● **Requests**:
a - In the Vicki Reese guest post below, what temperature and humidity does she give for her mid-summer weather?
b - Pick up the Vicki Reese guest post below after its final sentence and write the next part.

● **Document passage**:
Hot Summer, Cool Reads with Vicki Reese

August 9, 2016

Vicki Reese joins us today to talk about her new book, What the Carpenter Saw.

Hot Summer, Cool Reads

 

Hi all! I’m Vicki Reese, a new to Dreamspinner author and I’m really excited to be part of this amazing group of authors. So, pull up a chair, grab a cup of your favorite beverage, put your feet up and relax and we’ll chat a bit.

There, isn’t that better?

Like other authors I’m here to tell you a little about me and a little about my book, What the Carpenter Saw.

Right now it’s mid-summer where I am and hot as blazes with high humidity (about 93 degrees F with 95% humidity). Ugh. Thank goodness for AC – and ice, especially in my tea. I’m partial to either English Breakfast or Green Mint. Or I make my own with homegrown mint – they call it “Meadow Tea” in these parts, but I just call it good. It’s really refreshing on a hot day. Sometimes, I just toss pieces of frozen lemons and some fresh ginger into water along with some ice. What’s your favorite beverage on a hot day?

I live in a small town in Amish country, which was the inspiration for my story. I’ve never lived in a big town. Okay, not never, but even the “big city” I lived in for a very short time was actually rather small by most standards. I’m a country girl at heart, and so is my character, Jake Cramer. I love the slower pace of a small town. For us, taking twenty minutes to get from one end of town to the other is a huge traffic jam. And we can always avoid the main drag by taking the back roads around it. There’s nothing like driving through fields waving with ripening wheat, pale green spikes of corn coming up, cows and mules chewing the grasses in their fields. Though I will admit that the “aromas” aren’t always mouthwatering (more like eyes tearing up). I have to laugh when I see air fresheners with “Fresh Country Scent” as their title. The people who name it obviously haven’t ever been to the country when the farmers have just fertilized the fields with manure, or had to scrub skunk from their dog. Not the best smell in the world.

● **Data extract**:
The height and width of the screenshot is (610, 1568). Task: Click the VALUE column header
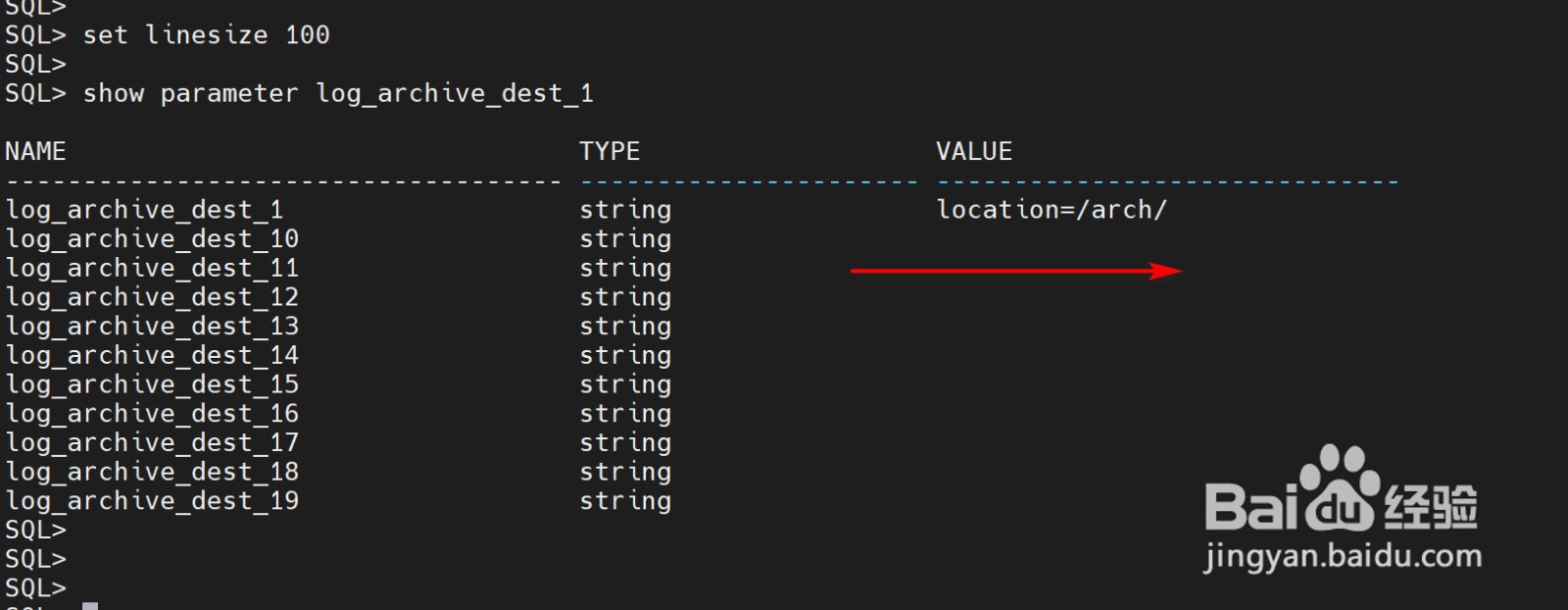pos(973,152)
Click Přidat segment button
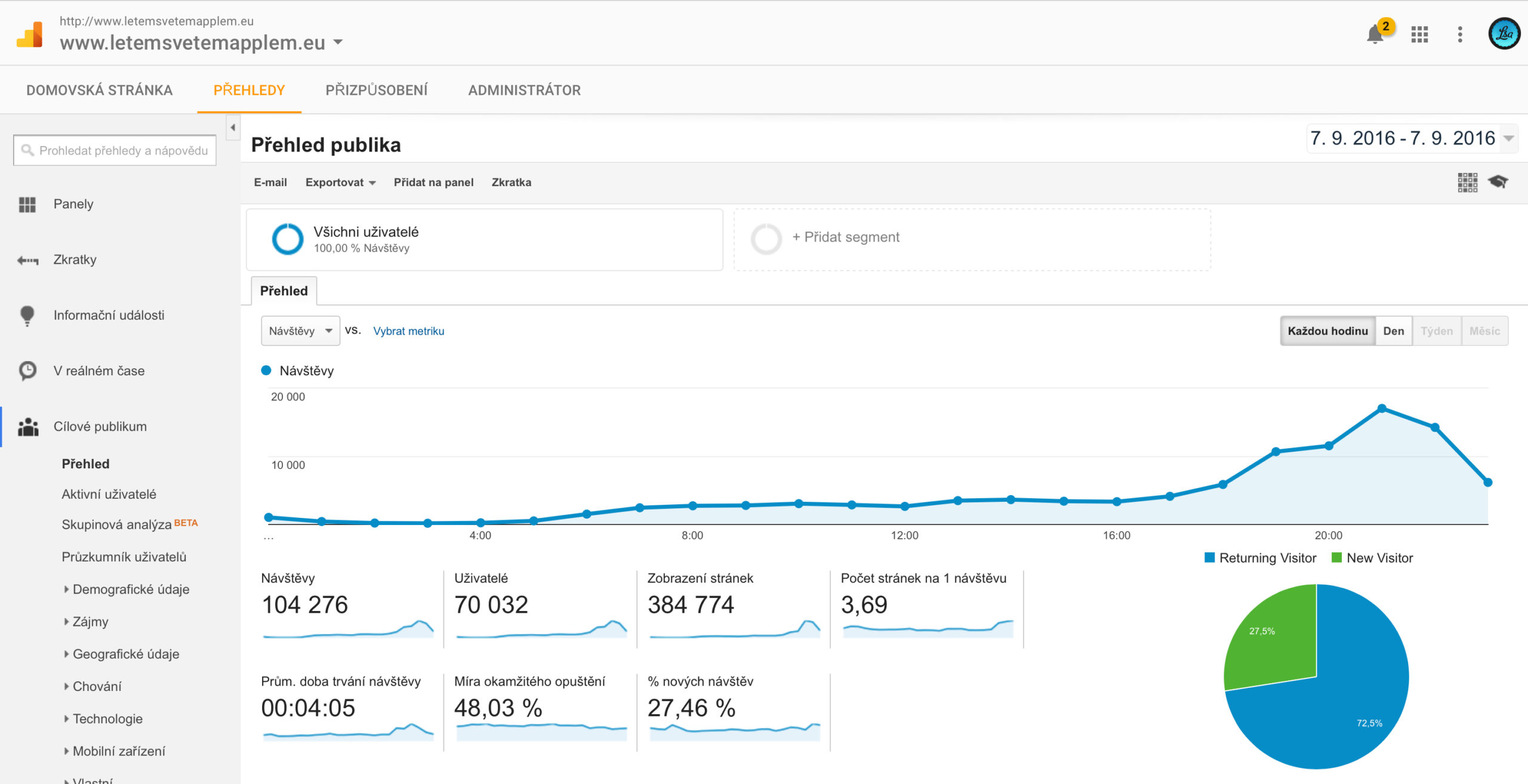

● **Responses in order**:
a - About 93 degrees F with 95% humidity.

b -
Big cities may have their neon lights and excitement, but for me, that doesn’t compare to sitting on the front porch swing at dusk watching the fireflies blinking through the yards or seeing the real stars up in the sky.

But just because we’re small doesn’t mean we don’t have our troubles. They just may not be as prevalent as in bigger cities, but we have them. And that was the basis for my story. Drugs, theft, murder – we have them here too, unfortunately. But when you have a good support system, as my characters Alex and Jake do, it can mean everything.

I hope you enjoy reading “What the Carpenter Saw” as much as I enjoyed writing it.

 

EXCERPT:

Chapter One

 

JAKE CRAMER stared out the kitchen window at the thick woods behind his dad’s house. A mixture of brilliantly colored hardwoods and evergreens edged with a gurgling stream—so different from the harsh rock and sand of the Middle East. Though he wasn’t cold, he shivered a little as wisps of steam rose from the water, forming tendrils of icy fog along the bank. Frost had coated the lawn and garden overnight and was still visible in the areas the sun hadn’t yet touched. South Central Pennsylvania was so much better than the Middle East, and he loved the small town of Robinwood. It was the kind of place where you knew your neighbors and the shopkeepers by their first names. The kind of place that was great to grow up in, raise a family in. The kind of place it was good to come back to.

“Jake? You okay?” his dad, Micah, aka Big Mike, asked.

Mike came to stand next to him as Jake nodded. “Yeah. Just looking at the trees. I missed this when I was over there.”

“I know what you mean. Though where I was stationed wasn’t as bad as Afghanistan, I can’t say I was fond of the desert when I was there.” His dad clapped him on the shoulder, and Jake fought back a wince. The scars there still bothered him, but he refused to let it show.

His dad handed him a coffee thermos. “You ready to get to work? Your brother’s already on his way.”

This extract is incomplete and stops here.